[Stored data Boundary: Start]

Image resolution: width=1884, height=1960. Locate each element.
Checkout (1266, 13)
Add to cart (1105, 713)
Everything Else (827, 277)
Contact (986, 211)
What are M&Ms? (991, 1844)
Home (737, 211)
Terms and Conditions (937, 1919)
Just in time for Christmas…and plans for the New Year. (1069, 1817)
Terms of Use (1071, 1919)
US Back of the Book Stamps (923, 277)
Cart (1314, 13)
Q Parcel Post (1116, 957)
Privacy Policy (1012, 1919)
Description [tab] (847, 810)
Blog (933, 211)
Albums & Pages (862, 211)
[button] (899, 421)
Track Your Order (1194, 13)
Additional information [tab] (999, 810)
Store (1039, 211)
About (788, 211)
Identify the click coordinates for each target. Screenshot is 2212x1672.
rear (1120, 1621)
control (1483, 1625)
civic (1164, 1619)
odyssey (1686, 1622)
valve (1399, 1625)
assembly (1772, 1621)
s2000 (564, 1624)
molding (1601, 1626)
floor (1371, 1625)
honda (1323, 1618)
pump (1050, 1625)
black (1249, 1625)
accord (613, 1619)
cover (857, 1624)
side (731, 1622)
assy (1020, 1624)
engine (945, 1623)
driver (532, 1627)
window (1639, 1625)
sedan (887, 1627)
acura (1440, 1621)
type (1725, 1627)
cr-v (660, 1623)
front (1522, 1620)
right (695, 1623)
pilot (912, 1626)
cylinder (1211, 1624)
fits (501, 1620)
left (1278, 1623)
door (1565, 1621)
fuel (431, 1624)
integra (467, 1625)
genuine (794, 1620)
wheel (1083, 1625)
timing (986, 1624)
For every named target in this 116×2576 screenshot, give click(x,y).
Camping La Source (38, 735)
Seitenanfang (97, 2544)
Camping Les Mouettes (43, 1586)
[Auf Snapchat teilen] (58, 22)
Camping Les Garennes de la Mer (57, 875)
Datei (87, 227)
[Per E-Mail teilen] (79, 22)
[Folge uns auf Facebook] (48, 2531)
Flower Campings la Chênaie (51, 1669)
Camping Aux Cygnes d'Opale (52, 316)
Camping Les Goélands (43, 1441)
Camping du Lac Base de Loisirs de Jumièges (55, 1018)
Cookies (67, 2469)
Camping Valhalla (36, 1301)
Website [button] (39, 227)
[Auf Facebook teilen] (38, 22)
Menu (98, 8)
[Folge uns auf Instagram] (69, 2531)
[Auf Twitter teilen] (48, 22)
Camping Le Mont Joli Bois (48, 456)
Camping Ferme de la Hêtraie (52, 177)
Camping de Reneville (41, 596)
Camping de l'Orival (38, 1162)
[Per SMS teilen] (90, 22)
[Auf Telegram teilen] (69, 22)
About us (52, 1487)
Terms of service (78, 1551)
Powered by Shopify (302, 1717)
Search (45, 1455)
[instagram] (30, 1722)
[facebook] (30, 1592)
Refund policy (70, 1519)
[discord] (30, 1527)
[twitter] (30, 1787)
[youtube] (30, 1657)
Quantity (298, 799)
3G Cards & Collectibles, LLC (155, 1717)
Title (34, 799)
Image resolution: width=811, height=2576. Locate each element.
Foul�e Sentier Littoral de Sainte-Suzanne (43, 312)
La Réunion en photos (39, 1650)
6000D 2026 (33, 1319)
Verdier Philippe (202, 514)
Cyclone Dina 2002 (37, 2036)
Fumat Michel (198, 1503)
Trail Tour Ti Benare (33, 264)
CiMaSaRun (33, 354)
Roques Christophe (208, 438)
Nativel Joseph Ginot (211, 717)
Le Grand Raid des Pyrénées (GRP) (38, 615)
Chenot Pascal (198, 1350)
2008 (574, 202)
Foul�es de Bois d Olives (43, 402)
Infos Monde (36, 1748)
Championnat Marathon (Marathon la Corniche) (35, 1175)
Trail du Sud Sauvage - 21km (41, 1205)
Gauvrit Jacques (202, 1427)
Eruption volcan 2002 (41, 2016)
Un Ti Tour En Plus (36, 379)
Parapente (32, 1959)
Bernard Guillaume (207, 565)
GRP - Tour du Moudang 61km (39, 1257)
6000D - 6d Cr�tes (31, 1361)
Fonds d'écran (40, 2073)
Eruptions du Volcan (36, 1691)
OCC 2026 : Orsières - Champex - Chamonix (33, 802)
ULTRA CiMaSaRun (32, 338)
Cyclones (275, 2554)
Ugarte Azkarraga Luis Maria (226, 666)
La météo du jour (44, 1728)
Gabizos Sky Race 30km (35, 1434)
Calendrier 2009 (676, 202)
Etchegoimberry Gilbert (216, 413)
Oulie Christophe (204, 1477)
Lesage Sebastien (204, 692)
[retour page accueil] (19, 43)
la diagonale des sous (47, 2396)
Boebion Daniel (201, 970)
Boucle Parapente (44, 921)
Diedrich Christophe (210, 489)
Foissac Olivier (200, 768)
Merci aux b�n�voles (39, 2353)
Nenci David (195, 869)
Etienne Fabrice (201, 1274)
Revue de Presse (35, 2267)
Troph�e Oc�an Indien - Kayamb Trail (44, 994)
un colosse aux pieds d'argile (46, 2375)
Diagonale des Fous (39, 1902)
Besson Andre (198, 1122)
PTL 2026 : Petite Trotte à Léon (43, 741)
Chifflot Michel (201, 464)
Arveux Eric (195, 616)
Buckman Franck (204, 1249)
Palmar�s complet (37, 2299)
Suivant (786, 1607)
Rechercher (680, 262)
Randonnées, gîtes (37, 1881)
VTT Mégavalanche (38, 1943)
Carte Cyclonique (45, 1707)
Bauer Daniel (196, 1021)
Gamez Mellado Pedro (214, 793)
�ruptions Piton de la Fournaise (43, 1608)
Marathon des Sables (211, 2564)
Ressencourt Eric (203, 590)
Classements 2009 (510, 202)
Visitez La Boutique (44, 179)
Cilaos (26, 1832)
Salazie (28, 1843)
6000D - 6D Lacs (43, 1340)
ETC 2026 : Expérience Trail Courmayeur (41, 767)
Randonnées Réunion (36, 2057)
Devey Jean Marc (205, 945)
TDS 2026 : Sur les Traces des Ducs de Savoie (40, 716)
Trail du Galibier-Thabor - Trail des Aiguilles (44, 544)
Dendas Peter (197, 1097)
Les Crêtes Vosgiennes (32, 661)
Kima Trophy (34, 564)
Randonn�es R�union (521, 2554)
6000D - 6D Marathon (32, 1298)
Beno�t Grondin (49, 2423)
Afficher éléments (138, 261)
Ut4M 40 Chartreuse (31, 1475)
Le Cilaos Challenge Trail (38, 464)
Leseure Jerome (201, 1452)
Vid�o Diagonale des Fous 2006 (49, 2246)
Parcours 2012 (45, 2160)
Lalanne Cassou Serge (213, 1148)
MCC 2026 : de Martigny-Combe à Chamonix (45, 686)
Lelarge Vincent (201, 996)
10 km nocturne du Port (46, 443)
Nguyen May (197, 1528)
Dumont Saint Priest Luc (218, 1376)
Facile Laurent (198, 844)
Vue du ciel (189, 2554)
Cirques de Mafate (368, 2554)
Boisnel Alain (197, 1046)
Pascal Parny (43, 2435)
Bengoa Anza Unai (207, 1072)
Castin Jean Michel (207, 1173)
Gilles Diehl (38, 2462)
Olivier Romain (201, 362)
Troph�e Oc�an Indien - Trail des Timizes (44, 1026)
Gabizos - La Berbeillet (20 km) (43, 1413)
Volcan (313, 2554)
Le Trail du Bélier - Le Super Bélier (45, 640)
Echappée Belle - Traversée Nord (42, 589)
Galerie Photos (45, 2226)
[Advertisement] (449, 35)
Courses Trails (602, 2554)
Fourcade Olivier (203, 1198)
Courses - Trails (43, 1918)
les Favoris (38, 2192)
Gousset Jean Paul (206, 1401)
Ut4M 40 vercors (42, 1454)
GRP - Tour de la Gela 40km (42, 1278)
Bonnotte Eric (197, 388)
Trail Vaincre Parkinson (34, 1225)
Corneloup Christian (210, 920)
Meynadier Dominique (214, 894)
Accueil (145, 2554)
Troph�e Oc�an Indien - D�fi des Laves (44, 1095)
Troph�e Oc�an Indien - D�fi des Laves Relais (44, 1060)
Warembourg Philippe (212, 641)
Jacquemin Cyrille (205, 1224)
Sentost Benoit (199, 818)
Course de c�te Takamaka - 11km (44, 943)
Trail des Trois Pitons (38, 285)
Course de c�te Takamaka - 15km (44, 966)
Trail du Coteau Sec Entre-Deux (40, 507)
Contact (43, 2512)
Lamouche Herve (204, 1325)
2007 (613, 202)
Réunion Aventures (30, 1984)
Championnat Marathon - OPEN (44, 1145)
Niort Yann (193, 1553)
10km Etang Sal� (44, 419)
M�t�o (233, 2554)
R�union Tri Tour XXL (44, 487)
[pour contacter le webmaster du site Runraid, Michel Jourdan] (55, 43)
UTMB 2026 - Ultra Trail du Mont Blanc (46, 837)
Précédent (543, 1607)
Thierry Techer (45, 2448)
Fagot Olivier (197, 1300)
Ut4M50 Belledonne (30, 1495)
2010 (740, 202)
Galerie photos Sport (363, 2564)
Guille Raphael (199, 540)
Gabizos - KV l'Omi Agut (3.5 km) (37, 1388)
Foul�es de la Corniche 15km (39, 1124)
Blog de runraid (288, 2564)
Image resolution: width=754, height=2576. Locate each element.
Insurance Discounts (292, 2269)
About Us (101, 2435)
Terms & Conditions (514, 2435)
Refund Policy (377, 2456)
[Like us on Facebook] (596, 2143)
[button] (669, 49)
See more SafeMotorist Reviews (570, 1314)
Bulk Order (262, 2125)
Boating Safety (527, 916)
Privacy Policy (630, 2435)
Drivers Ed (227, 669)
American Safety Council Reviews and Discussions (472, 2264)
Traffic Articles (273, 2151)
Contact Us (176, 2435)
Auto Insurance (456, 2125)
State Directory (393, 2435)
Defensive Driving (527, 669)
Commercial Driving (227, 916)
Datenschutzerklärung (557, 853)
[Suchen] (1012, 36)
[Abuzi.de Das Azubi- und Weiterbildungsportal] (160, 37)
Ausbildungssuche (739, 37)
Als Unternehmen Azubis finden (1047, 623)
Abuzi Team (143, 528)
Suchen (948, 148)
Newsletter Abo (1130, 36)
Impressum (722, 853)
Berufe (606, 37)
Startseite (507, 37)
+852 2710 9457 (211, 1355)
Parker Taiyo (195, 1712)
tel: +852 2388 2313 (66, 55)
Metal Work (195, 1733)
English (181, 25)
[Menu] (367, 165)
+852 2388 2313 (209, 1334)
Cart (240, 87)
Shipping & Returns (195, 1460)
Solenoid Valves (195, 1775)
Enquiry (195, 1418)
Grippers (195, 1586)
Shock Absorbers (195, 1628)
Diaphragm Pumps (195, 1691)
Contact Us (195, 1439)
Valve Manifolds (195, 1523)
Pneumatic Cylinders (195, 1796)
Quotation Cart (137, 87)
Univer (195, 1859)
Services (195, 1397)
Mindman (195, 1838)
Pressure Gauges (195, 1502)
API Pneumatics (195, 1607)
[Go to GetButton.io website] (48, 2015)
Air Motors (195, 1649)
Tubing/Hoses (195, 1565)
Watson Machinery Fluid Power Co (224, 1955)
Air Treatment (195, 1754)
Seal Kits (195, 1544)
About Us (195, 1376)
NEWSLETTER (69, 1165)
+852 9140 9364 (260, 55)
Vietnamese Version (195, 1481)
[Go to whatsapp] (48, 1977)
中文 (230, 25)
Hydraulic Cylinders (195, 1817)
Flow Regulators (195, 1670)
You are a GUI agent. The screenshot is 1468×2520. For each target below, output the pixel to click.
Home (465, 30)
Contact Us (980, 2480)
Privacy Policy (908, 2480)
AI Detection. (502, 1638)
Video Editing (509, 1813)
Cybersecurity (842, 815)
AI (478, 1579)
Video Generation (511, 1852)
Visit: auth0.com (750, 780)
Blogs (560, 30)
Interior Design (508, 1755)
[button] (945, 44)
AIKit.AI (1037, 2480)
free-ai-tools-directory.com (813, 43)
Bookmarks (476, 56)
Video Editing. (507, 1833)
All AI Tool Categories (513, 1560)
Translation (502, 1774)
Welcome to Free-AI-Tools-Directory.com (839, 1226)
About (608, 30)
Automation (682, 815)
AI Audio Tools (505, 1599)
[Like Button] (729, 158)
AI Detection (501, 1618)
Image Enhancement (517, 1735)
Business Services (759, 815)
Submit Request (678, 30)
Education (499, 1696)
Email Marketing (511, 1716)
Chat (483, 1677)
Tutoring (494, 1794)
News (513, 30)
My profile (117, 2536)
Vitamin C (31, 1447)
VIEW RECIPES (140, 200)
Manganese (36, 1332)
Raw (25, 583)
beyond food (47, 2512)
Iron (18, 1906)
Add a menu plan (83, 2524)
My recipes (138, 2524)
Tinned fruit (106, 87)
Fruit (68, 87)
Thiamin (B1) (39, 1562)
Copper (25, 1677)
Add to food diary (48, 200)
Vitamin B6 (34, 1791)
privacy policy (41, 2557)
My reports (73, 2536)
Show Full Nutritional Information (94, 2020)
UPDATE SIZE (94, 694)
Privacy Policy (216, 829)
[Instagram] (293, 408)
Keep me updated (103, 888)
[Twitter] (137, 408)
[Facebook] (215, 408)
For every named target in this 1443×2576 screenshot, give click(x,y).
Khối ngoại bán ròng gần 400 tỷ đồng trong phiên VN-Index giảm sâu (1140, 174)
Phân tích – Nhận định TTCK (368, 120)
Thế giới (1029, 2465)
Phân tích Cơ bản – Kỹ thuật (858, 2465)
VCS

[Stored data Boundary: End]

## [Activity]
Pull from the data each line where the string "Phân" turns up.

## [Task output]
Phân tích – Nhận định TTCK (368, 120)
Phân tích Cơ bản – Kỹ thuật (858, 2465)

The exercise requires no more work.